PubMed 19768467

Referenced in Channelpedia wiki pages of: none

Automatically associated channels: Cav1.2 , HCN2 , KChip2a , Kir2.1 , Kir6.2 , Nav1.5

Title: Transmural expression of ion channels and transporters in human nondiseased and end-stage failing hearts.

Authors: Ewa Soltysinska, Søren-Peter Olesen, Torsten Christ, Erich Wettwer, András Varró, Morten Grunnet, Thomas Jespersen

Journal, date & volume: Pflugers Arch., 2009 Nov , 459, 11-23

PubMed link:

The cardiac action potential is primarily shaped by the orchestrated function of several different types of ion channels and transporters. One of the regional differences believed to play a major role in the progression and stability of the action potential is the transmural gradient of electrical activity across the ventricular wall. An altered balance in the ionic currents across the free wall is assumed to be a substrate for arrhythmia. A large fraction of patients with heart failure experience ventricular arrhythmia. However, the underlying substrate of these functional changes is not well-established as expression analyses of human heart failure (HF) are sparse. We have investigated steady-state RNA levels by quantitative polymerase chain reaction of ion channels, transporters, connexin 43, and miR-1 in 11 end-stage HF and seven nonfailing (NF) hearts. The quantifications were performed on endo-, mid-, and epicardium of left ventricle, enabling us to establish changes in the transmural expression gradient.
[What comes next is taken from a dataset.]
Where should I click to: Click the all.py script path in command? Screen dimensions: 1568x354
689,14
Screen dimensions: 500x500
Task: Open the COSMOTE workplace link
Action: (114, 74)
Transcripts encoding Cav1.2, HCN2, Kir2.1, KCNE1, SUR1, and NCX1 were upregulated in HF compared to NF while a downregulation was observed for KChIP2, SERCA2, and miR-1. Additionally, the transmural gradient of KCNE1, KChIP2, Kir6.2, SUR1, Nav1.5, NCX1, and RyR2 found in NF was only preserved for KChiP2 and Nav1.5 in HF. The transmural gradients of NCX1, Nav1.5, and KChIP2 and the downregulation of KChIP2 were confirmed by Western blotting. In conclusion, our results reveal altered expression of several cardiac ion channels and transporters which may in part explain the increased susceptibility to arrhythmia in end-state failing hearts.